WHAT TO WORK ON:
(a) According to the TBAA text, what kind of nodes are !2 and !7?
(b) Retype the passage of the TBAA text between "However, once we" and "should be, though.", inclusive.

TEXT:

= = = =

I've erased the actual string names to make the ambiguity more
obvious.

Here !2 and !7 are both struct tag nodes.  This means that !5 and !9
are both scalar type nodes and !3 and !8 are struct type nodes[1].

However, once we get to the first field of !3, !4 at offset 0, things
become murkier.  !4 could either be a read-write scalar node with a !5
as a parent, or be a struct type node containing !5 at offset 0.  I
don't see a way to tell the two possibilities apart.

The ambiguity shown above is "fine" since (I think, but I'm not sure)
that containing an object at offset 0 should be equivalent to
"subclassing" it in the TBAA type system.  It still makes writing
verifier Assertions more difficult than it should be, though.

Things get a bit more problematic once we allow for setting the
"constant" tag on scalar TBAA.  If !4 was !{!"T1", !5, i64 1} then
there we'd have a "real" ambiguity between it being a scalar node
describing constant memory or a struct type node containing !5 at
offset 1.

Finally: we have a comment from 2013 in TypeBasedAliasAnalysis that
implies scalar TBAA was slated for removal:

"After all testing cases are upgraded to use struct-path aware TBAA
and we can auto-upgrade existing bc files, the support for scalar TBAA
can be dropped."

= = = =

INFORMATION SUPPLIED:
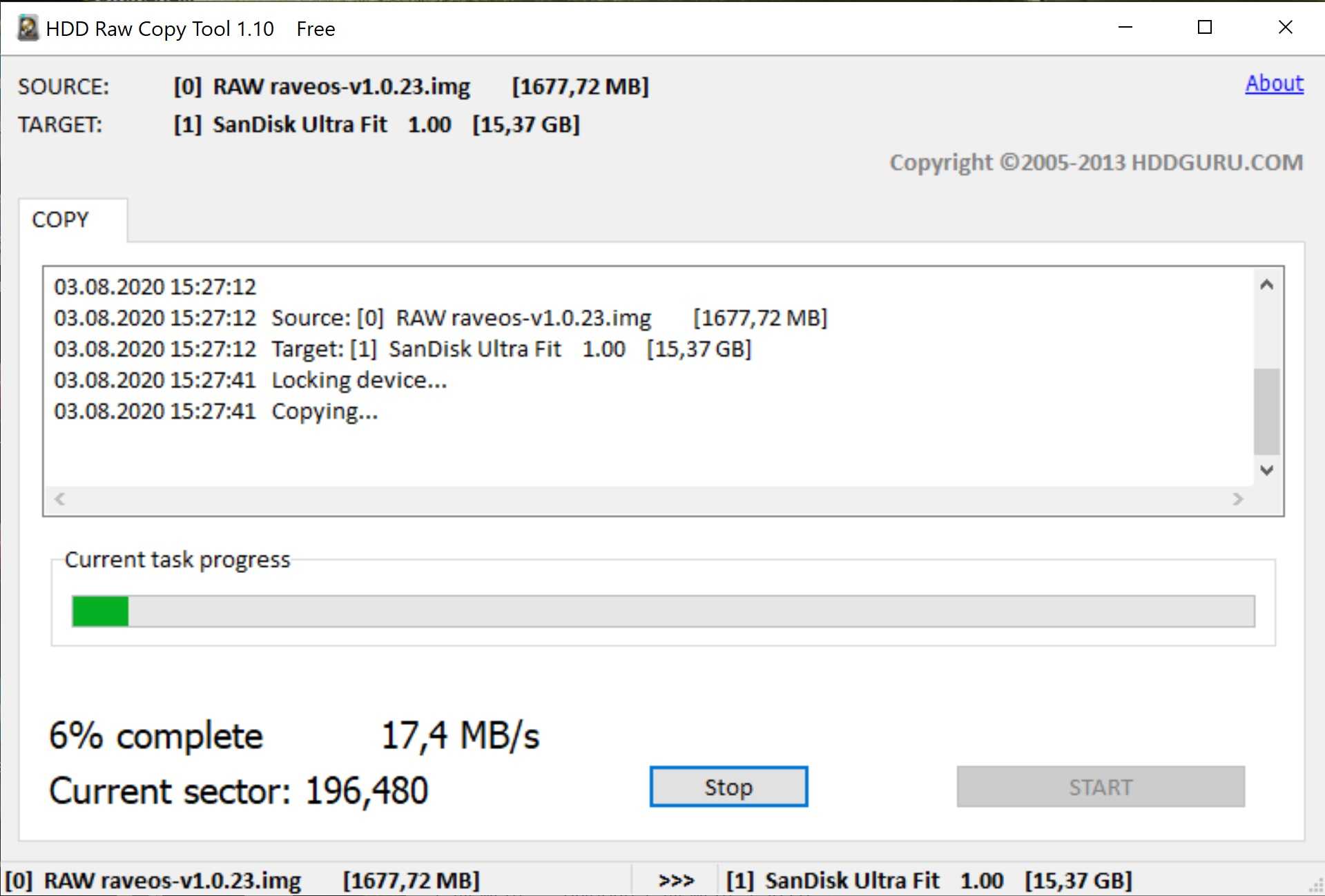Screen dimensions: 1325x896
Task: Click the log's left scroll arrow
Action: point(60,499)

= = = =

EXPECTED OUTPUTS:
(a) They are both struct tag nodes.

(b)
However, once we get to the first field of !3, !4 at offset 0, things
become murkier.  !4 could either be a read-write scalar node with a !5
as a parent, or be a struct type node containing !5 at offset 0.  I
don't see a way to tell the two possibilities apart.

The ambiguity shown above is "fine" since (I think, but I'm not sure)
that containing an object at offset 0 should be equivalent to
"subclassing" it in the TBAA type system.  It still makes writing
verifier Assertions more difficult than it should be, though.